For continuous or mixed discrete-continuous settings, direct mathematical transformation and rejection-based approaches are central:

DRSC (Dirichlet-Rescale-Constraints): Uniformly samples the standard simplex (for fixed-sum vectors), then applies successive affine maps to navigate into feasible regions defined by linear and nonlinear constraints, preserving uniform measure by construction and ensuring exact uniformity even under complex feasible regions (Willemsen et al., 28 Jan 2025).
Failures of naive DRS (Dirichlet-Rescale) under overlapping or non-simplex constraints are explicitly analyzed, and DRSC correctness is established by Jacobian preservation and careful induction on simplexes partitioning (Willemsen et al., 28 Jan 2025).

In modern generative modeling, stochastic process–based sampling is adapted:

Constraint-aware flow-matching combines learned ODE flows from base to target distributions with constraint penalties or policy gradient, balancing high-dimensional fitting and satisfaction probability, even with non-differentiable oracle constraints (Huan et al., 18 Aug 2025).
Diffusion-based guided sampling (e.g., GuidedDiffTime) injects differentiable constraint guidance at each denoising step—enabling enforcement of complex, hard or soft constraints during DDPM-based time-series or image generation—avoiding retraining when constraints change (Coletta et al., 2023).

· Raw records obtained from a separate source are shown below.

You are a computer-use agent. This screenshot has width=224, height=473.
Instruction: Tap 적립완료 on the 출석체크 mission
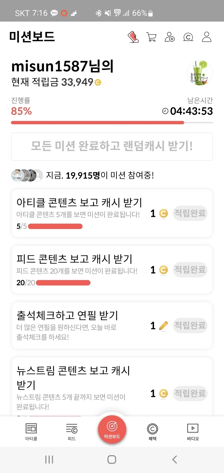click(190, 325)
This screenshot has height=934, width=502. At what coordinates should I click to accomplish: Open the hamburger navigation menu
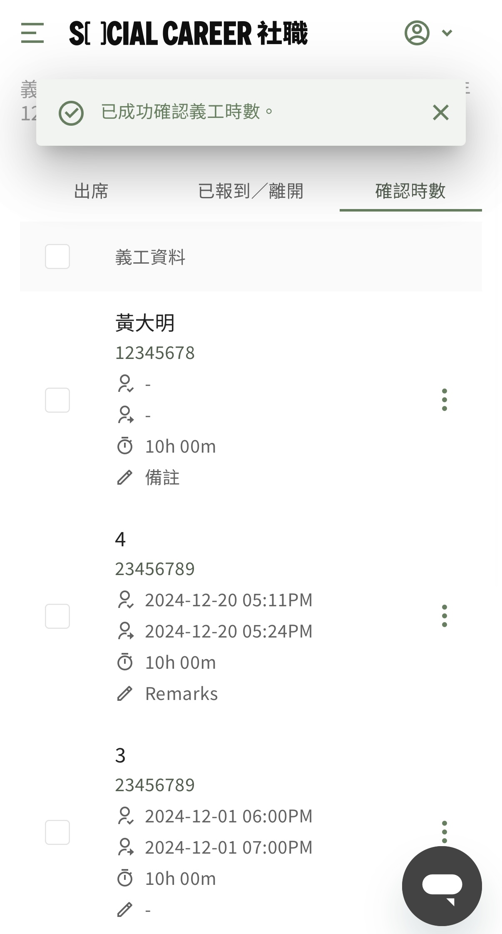click(32, 33)
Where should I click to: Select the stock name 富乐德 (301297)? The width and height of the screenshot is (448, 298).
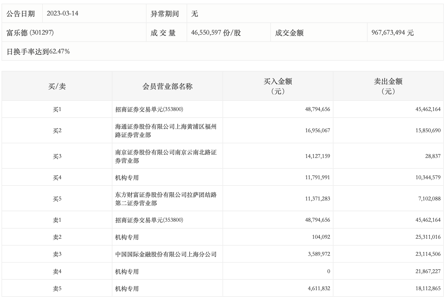(x=30, y=33)
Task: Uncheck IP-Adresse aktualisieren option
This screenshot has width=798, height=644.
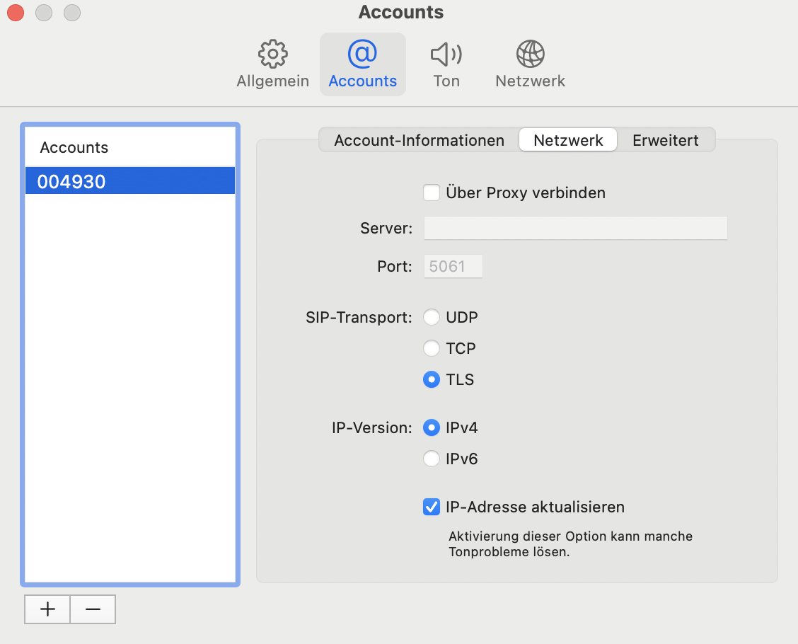Action: tap(431, 507)
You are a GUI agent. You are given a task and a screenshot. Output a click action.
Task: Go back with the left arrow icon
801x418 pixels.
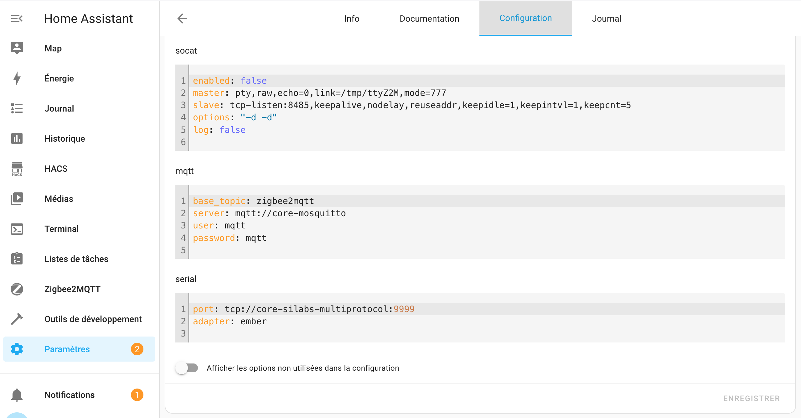pyautogui.click(x=182, y=18)
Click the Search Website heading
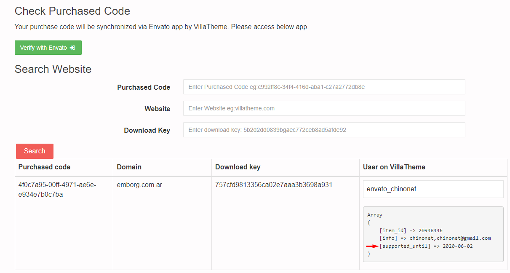The height and width of the screenshot is (273, 510). (53, 69)
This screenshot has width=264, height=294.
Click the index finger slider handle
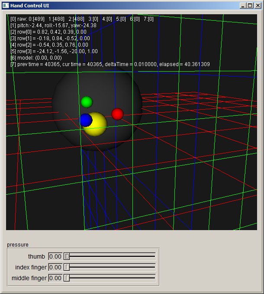click(67, 267)
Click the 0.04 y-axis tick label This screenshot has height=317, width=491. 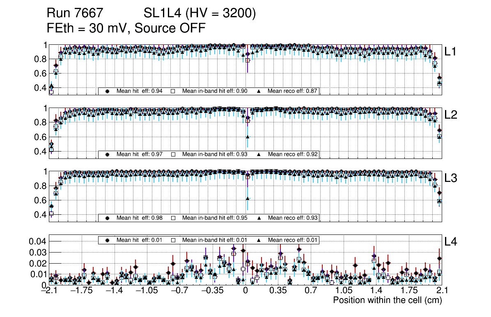[37, 241]
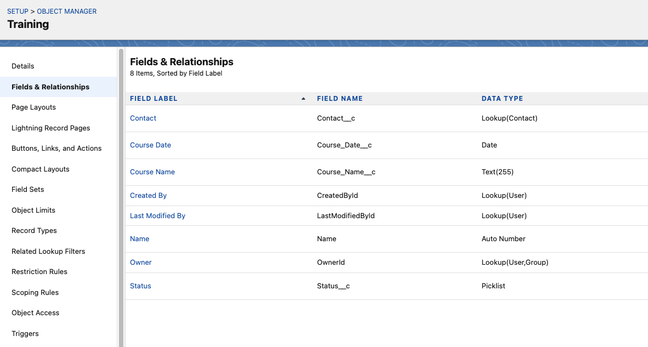
Task: Open the OBJECT MANAGER breadcrumb link
Action: 66,11
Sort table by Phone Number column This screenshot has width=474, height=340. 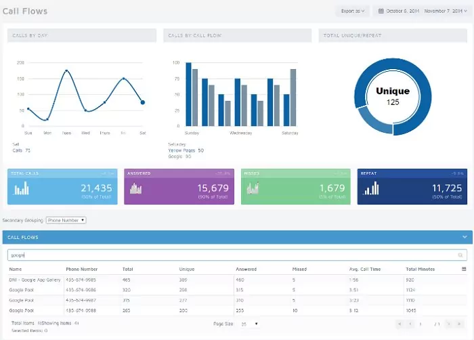[81, 269]
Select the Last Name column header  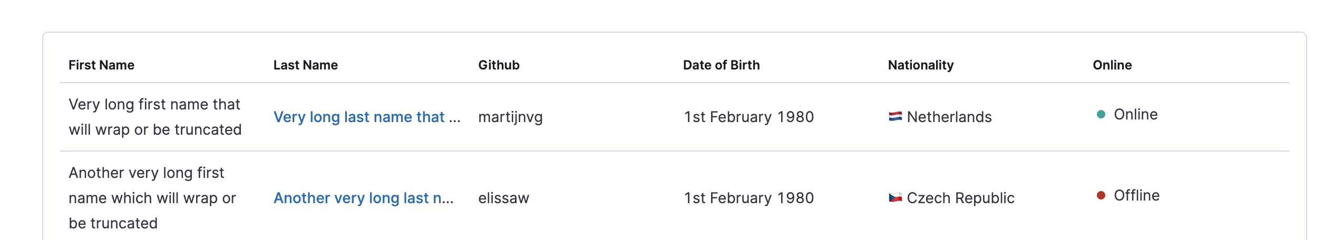click(305, 65)
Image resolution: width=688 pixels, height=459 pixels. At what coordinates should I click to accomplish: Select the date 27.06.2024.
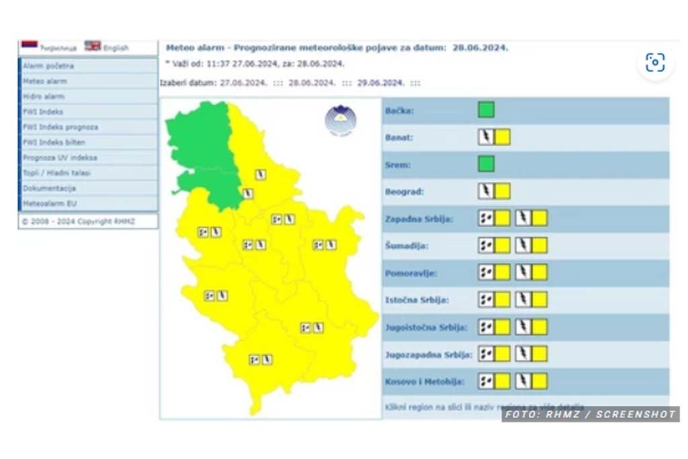click(243, 83)
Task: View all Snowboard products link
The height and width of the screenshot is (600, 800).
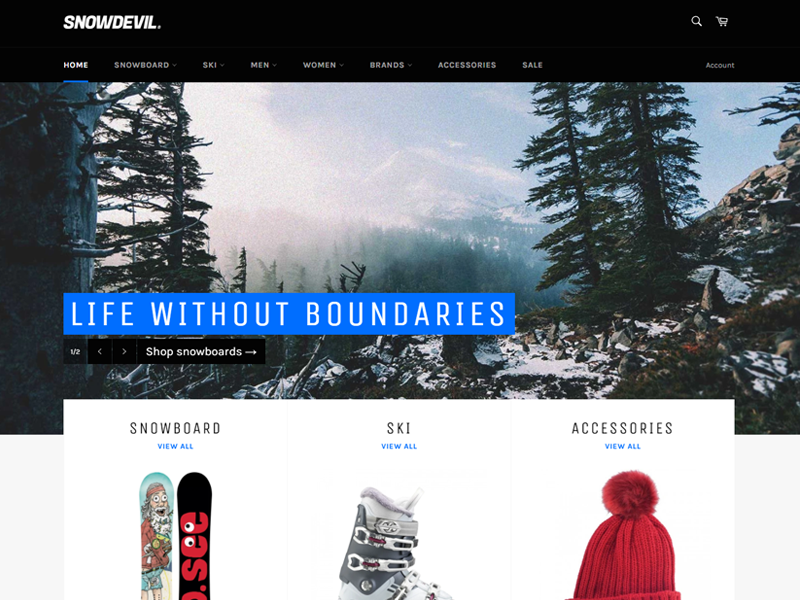Action: pos(175,446)
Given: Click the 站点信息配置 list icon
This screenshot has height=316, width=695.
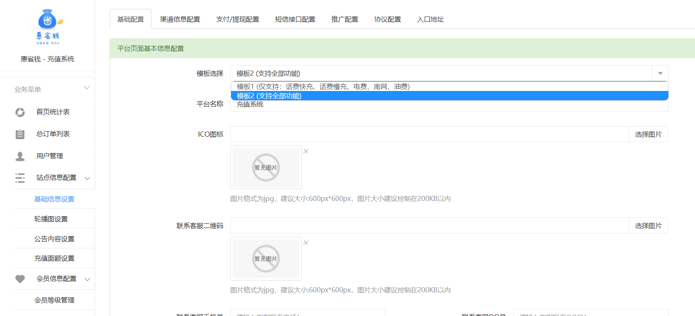Looking at the screenshot, I should [x=20, y=178].
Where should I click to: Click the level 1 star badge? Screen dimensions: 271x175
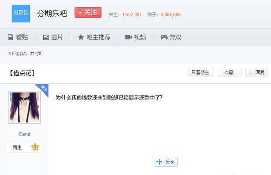point(35,147)
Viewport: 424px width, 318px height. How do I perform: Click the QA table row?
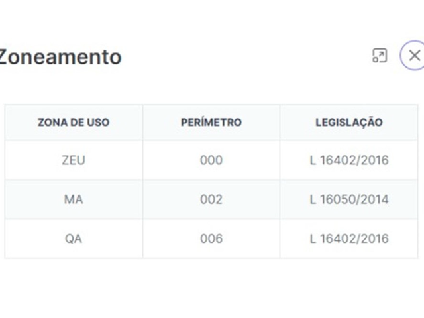142,239
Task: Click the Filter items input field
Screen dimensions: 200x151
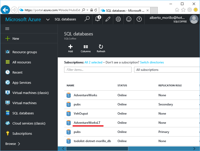Action: point(98,70)
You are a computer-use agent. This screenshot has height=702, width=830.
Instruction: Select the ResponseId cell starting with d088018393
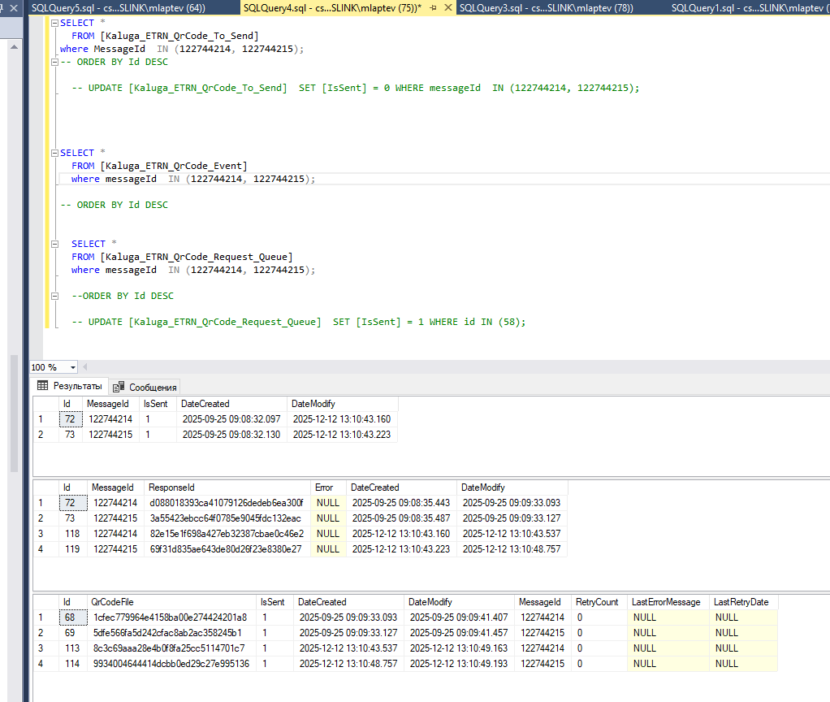pyautogui.click(x=227, y=503)
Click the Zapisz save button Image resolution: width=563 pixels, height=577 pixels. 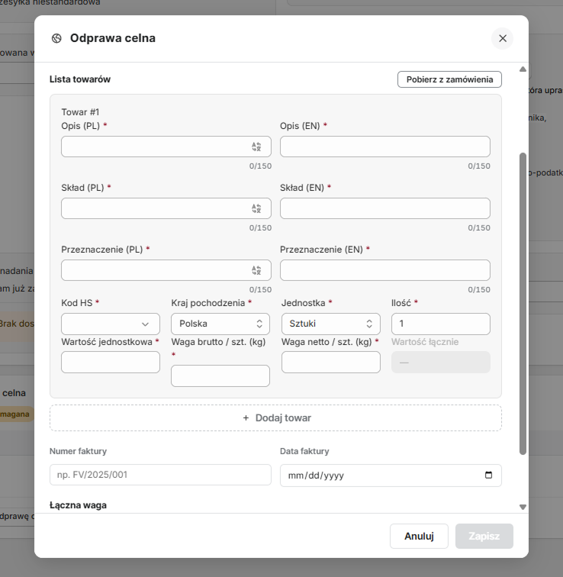(x=484, y=536)
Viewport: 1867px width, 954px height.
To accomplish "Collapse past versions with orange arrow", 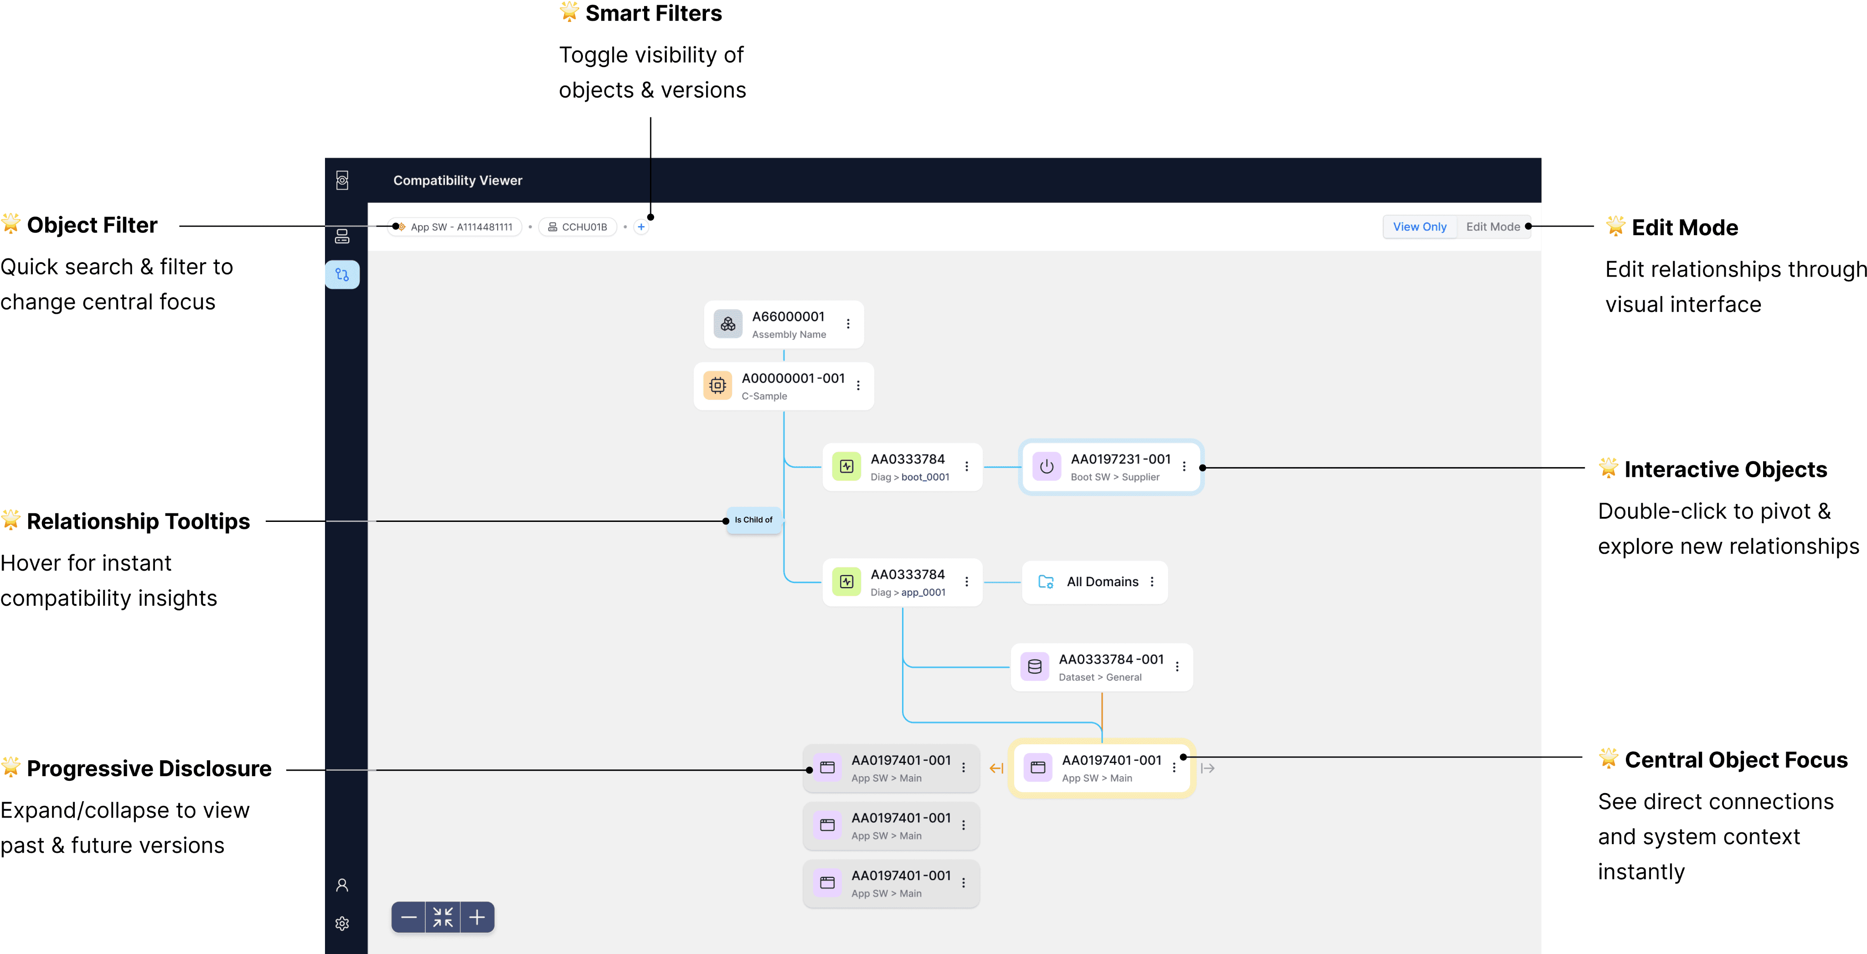I will (996, 768).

7. Exactness, Bias, and Efficiency: Analysis and Trade-offs

Uniformity, efficiency, and coverage are key comparative axes across methods:

Markov Chain Monte Carlo (MCMC)-type methods can reach exact uniformity as $k$ increases, but at a computational cost per trial and possible impracticality for complex $C$ unless $k$ is large (Tabourier et al., 2010).
Hash/XOR-based SAT witness generation achieves scalability and adjustable approximate uniformity for large $n$ with provable statistical bounds (Chakraborty et al., 2014).
Controlled-bias generators (e.g., for minimal CSP/Sudoku) can be analyzed for explicit sample bias (e.g., as a function of clue count) and reweighted post hoc to produce unbiased estimators of statistics over the true uniform population (Berthier, 2011).
Flow-guided and diffusion-guided samplers incur domain-specific costs (differentiability, constraint query complexity) but allow conditional, soft, and hard constraints to be incorporated directly in high-dimensional, structured generative tasks (Huan et al., 18 Aug 2025, Coletta et al., 2023).
Decisional approaches (SAT/SMT/CP) can guarantee satisfaction with full constraint expressivity but may only approximate uniformity depending on variable-order randomization and solver heuristics (Korneev et al., 2018, Dilkas et al., 2020, Katz et al., 1 Sep 2024).

The theory and practice of constrained random generation continue to evolve, with current research focusing on the trade-off between guarantee strength (e.g., exactness/uniformity), scalability to high-dimensional and highly constrained domains, and the flexibility to handle new constraint classes with minimal retraining or reparameterization.